* **EXERCISE BRIEF**
Restate word for word the lines of the material below, from the line with "Image resolution: width=1512 pixels, height=803 pixels. How" to the line with "1342x896 pixels.", both lines included, and no others.
:: RECORDS TO USE ::
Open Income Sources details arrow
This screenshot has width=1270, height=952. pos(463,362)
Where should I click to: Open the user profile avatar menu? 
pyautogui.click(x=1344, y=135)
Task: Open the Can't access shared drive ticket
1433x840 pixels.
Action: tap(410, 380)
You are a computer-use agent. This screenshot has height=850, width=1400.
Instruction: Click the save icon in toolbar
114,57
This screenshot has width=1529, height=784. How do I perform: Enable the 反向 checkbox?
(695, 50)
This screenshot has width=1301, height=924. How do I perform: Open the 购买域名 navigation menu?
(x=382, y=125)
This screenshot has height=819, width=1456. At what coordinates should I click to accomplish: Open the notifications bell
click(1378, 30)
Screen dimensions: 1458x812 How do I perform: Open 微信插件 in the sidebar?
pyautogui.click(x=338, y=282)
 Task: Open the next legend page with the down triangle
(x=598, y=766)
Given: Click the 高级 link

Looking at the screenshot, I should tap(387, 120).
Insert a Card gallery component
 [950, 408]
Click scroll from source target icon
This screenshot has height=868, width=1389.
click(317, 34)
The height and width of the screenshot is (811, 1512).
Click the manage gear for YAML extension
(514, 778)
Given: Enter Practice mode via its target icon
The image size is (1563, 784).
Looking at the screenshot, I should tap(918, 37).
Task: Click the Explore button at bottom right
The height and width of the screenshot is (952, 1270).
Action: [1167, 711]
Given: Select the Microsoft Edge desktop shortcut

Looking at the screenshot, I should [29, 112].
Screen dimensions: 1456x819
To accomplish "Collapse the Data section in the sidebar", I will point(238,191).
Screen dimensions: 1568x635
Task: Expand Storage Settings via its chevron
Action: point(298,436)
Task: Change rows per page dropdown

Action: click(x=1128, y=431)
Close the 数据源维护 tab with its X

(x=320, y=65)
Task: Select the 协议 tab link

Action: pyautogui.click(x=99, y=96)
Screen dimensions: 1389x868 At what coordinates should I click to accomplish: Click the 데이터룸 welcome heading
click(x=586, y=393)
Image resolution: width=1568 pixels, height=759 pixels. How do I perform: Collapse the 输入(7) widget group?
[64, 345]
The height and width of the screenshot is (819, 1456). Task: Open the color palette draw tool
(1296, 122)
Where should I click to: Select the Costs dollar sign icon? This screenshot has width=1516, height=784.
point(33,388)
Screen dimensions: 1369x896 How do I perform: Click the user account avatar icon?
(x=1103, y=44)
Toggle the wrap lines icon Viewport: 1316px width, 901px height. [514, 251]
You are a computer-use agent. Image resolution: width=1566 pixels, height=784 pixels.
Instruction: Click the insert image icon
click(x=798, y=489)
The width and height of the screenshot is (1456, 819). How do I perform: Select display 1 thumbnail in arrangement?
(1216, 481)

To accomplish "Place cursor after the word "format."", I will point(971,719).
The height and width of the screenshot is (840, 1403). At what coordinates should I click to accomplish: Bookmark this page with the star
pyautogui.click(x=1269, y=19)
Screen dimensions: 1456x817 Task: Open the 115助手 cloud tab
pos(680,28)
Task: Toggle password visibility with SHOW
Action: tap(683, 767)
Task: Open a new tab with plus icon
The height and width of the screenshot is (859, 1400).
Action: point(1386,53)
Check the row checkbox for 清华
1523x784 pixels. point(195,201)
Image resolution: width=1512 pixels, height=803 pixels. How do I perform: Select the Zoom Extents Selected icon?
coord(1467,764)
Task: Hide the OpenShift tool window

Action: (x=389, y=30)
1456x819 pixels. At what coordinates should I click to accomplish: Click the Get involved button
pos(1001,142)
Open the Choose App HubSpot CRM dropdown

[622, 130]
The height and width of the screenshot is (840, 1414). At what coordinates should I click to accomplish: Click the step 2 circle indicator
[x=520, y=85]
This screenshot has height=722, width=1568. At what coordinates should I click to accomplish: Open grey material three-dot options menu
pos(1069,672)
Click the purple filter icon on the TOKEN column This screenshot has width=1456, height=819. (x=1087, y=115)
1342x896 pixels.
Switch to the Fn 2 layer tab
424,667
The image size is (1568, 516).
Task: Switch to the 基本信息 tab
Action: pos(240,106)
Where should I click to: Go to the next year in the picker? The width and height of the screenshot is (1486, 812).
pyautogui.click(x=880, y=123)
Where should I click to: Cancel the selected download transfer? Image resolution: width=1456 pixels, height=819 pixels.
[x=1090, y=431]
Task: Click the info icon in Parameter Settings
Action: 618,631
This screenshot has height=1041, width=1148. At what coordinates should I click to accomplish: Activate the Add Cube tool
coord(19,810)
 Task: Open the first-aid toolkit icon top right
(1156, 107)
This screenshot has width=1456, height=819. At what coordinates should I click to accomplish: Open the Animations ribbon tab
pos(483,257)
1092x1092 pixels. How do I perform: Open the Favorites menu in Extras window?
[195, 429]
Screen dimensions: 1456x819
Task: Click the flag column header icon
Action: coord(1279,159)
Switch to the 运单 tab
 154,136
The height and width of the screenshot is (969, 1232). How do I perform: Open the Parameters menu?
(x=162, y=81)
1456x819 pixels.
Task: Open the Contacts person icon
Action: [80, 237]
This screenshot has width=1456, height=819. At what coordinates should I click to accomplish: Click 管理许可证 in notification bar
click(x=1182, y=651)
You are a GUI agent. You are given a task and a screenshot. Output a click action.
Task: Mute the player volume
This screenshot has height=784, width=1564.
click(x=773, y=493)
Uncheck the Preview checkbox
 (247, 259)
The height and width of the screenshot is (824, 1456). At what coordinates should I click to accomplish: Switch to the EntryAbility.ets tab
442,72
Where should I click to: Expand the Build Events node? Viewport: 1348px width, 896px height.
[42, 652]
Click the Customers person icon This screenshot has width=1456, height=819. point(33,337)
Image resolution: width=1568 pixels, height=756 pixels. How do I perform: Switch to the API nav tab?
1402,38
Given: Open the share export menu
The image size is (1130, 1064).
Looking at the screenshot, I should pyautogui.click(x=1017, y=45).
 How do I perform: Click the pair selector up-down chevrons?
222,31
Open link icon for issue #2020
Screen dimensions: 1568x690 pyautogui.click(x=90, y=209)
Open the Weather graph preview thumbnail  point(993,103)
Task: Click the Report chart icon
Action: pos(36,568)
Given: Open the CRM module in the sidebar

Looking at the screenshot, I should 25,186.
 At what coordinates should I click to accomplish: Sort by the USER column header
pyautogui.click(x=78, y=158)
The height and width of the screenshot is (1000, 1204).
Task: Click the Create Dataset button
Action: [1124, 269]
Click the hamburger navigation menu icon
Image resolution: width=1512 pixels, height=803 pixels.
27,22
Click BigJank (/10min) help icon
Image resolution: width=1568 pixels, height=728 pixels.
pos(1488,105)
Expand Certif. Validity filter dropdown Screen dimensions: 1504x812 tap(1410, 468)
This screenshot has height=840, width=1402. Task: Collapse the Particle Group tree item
:::
* **COMPLETED TASK**
Image resolution: width=1512 pixels, height=803 pixels. How do I perform: Select the Zoom Extents Selected icon?
coord(1467,764)
Task: Hide the OpenShift tool window

Action: (x=389, y=30)
1456x819 pixels. At what coordinates should I click to accomplish: Click the Get involved button
pos(1001,142)
Open the Choose App HubSpot CRM dropdown

[622, 130]
The height and width of the screenshot is (840, 1414). At what coordinates should I click to accomplish: Click the step 2 circle indicator
[x=520, y=85]
This screenshot has height=722, width=1568. At what coordinates should I click to accomplish: Open grey material three-dot options menu
pos(1069,672)
Click the purple filter icon on the TOKEN column This screenshot has width=1456, height=819. (x=1087, y=115)
1342x896 pixels.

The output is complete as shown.